Text section: Begin

Since moving back to the Village two months ago, Bob and I have spotted a few celebrities out and about in our neighborhood. The following list isn't even good shameless name dropping, since we simply saw these people on the street or in restaurants, just as anyone else could have. It's not like we were invited to the same party or went on the same private school admissions tour with them. Other than helping Victoria Jackson find a cab and shaking hands with Cory Kahaney, we didn't speak to any of the rest of them. So I won't be slinging the words "my friend" in front of any of the following, but here they are:

Meryl Streep on the corner of 13th Street & Broadway.

Parker Posey in Veselka's on 2nd Avenue at 9th Street.

Scott Speedman (from Felicity) stepping out of a movie trailer on 8th Street near 5th Avenue.

Victoria Jackson (from Saturday Night Live) at the Union Square Theater on 17th Street off Park Avenue South.

Cory Kahaney (from Last Comic Standing) previewing her new comedy review at the Union Square Theater on 17th Street off Park Avenue South.

Mario Batali (Restaurateur with three restaurants and an apartment within a five minute walk of our apartment) he's ubiquitous.

David Karger (from the Today Show and Entertainment Weekly) in Mexicana Mama's on Hudson near 10th Street.

Text section: End

■ What is needed: Could you write what comes next in the post about spotting celebrities around the Village, picking up after the line about David Karger?

Record excerpts: Begin

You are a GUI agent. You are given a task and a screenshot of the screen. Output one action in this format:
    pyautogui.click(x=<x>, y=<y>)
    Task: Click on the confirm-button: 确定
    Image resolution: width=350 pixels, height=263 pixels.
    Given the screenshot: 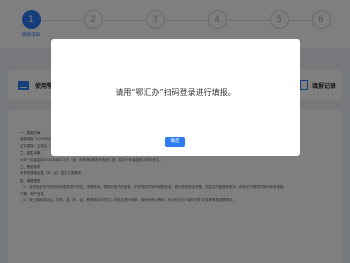 What is the action you would take?
    pyautogui.click(x=175, y=142)
    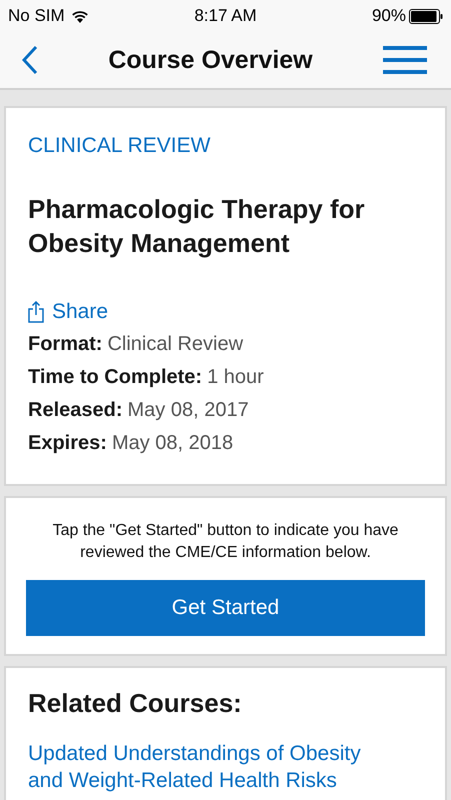  Describe the element at coordinates (65, 344) in the screenshot. I see `detail-label: Format:` at that location.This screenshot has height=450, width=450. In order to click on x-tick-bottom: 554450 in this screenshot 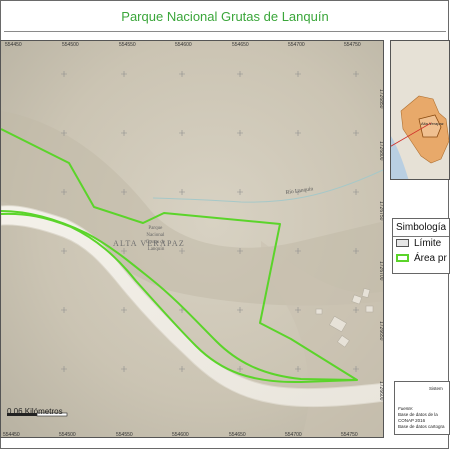, I will do `click(12, 435)`.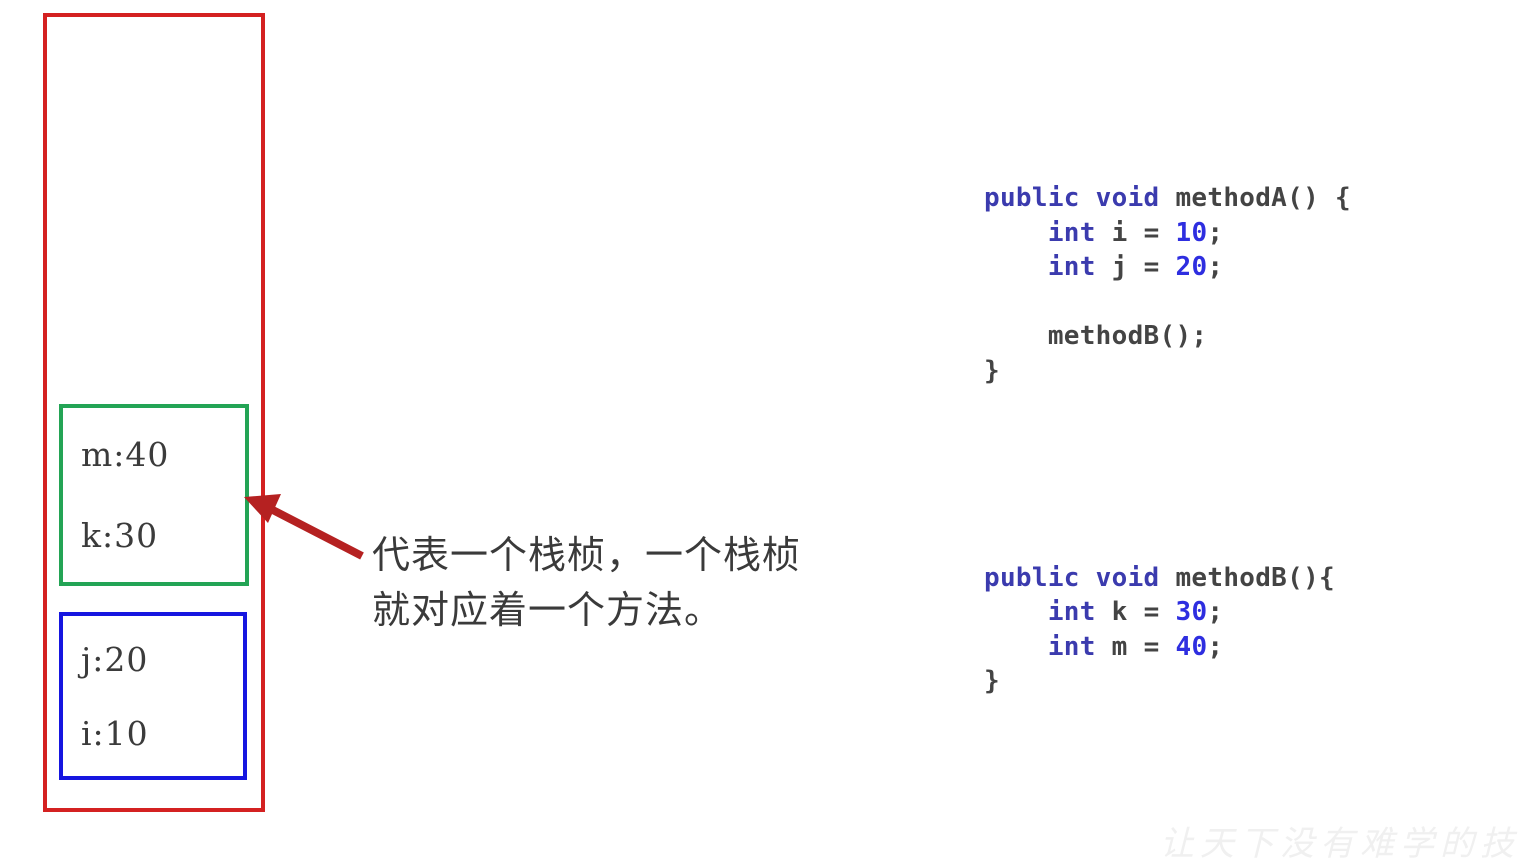 This screenshot has width=1530, height=862. Describe the element at coordinates (304, 527) in the screenshot. I see `callout-arrow-icon` at that location. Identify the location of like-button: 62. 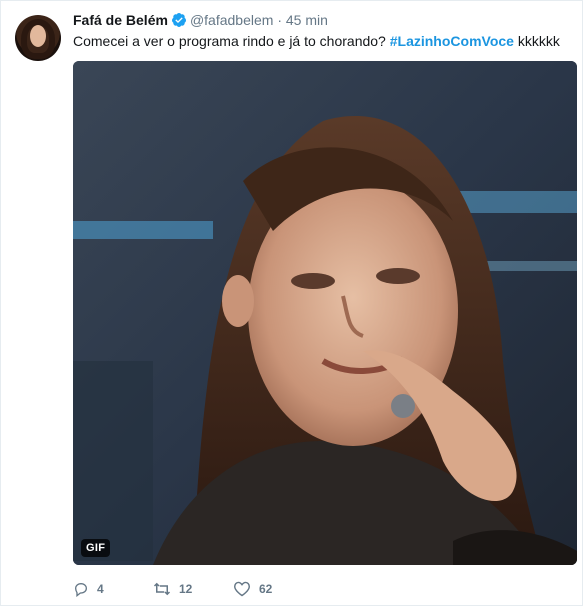
(273, 589).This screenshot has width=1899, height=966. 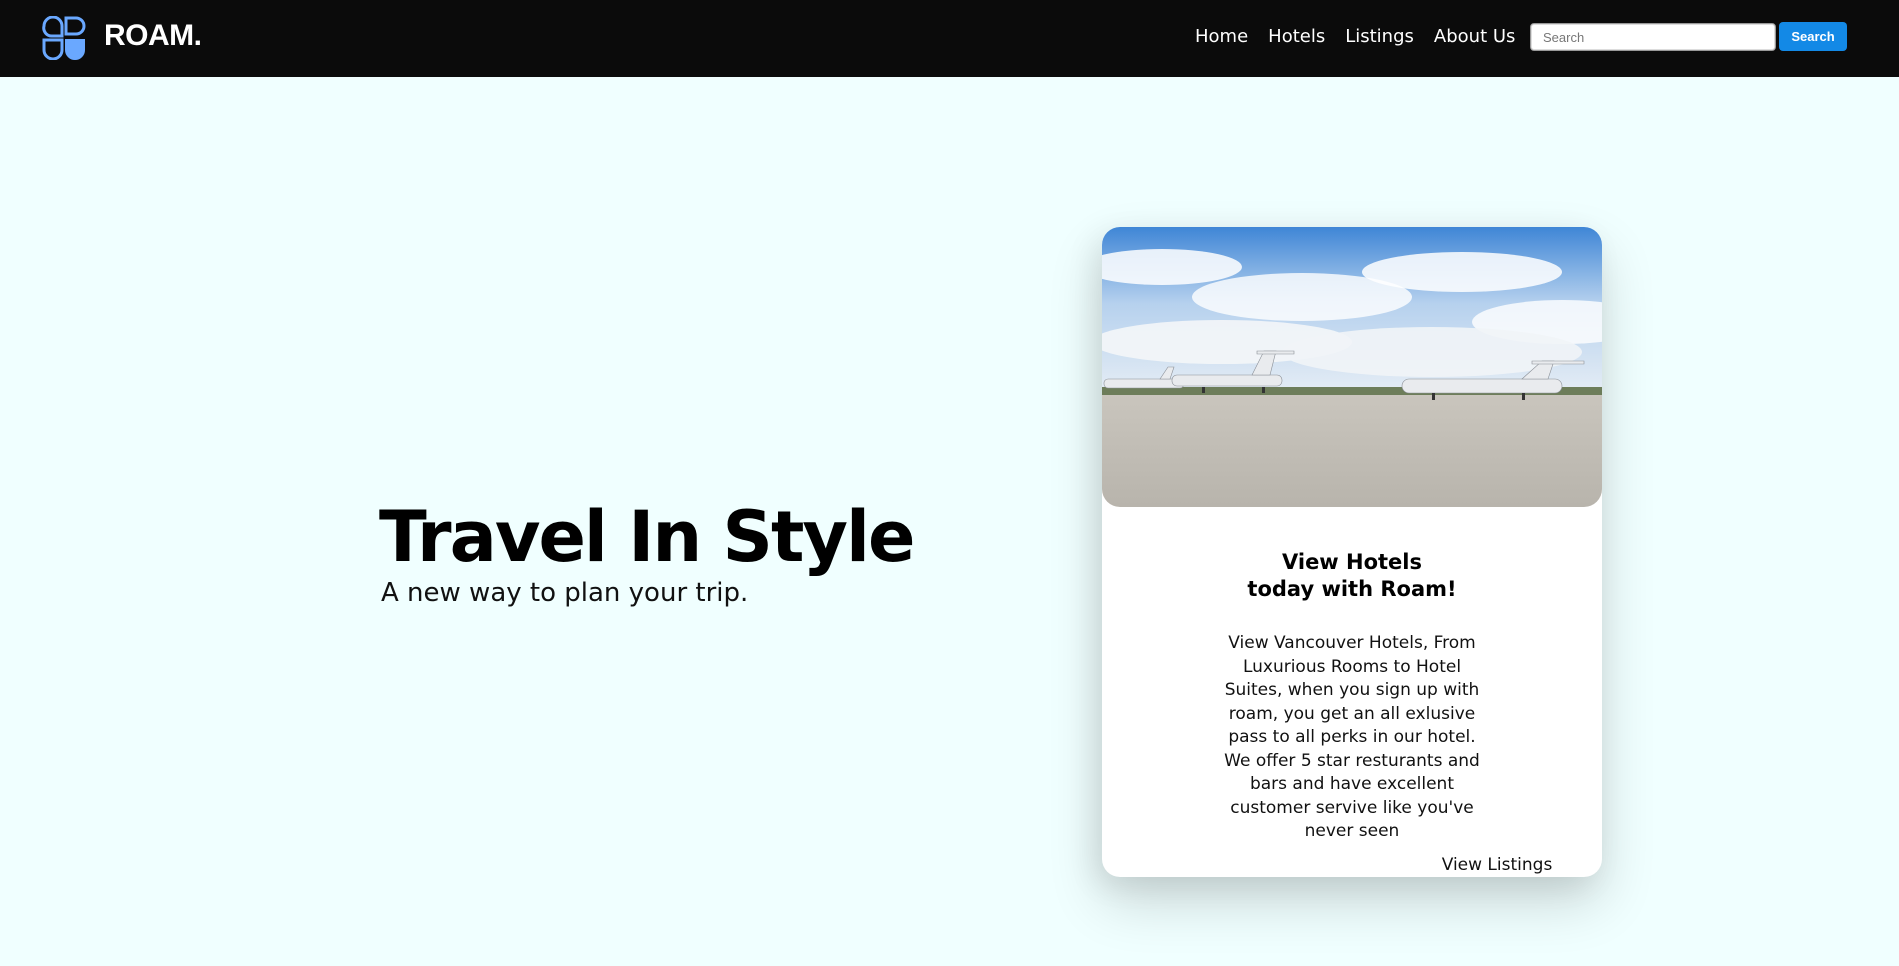 What do you see at coordinates (1296, 37) in the screenshot?
I see `nav-hotels: Hotels` at bounding box center [1296, 37].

Record excerpts: End

■ Output below:
I'm no stalker and I hate to bother celebrities when they're just trying to go about their daily lives. You won't see any paparazzi photos from me. However, I was very tempted to speak to Meryl Streep. She is a true acting luminary and I adore her. But she was huddled with what looked to be her daughter, conversing intimately as they stared from across Broadway at the Union Square Stadium theater marquee.

Still I will confess that Bob and I have connected with celebrities in the past. There was the time that Billy Baldwin caught Bob checking out his crotch, which reportedly was packed pretty damn nicely in his jeans as he walked with his girl friend toward Bob on the sidewalk outside the Arts Club building on Gramercy Park South. Billy just smiled and winked at Bob, who didn't know whether to be totally embarrassed or flattered.

Or there was the time I saw Ed Harris coming out of a shop and before I could stop myself I called out "Ed Harris?" It wasn't a yelp from an adoring fan. It had more the tone of an old friend saying "Ed? Eddy Harris? Is that you?" I didn't say it that way on purpose. It just came out that way.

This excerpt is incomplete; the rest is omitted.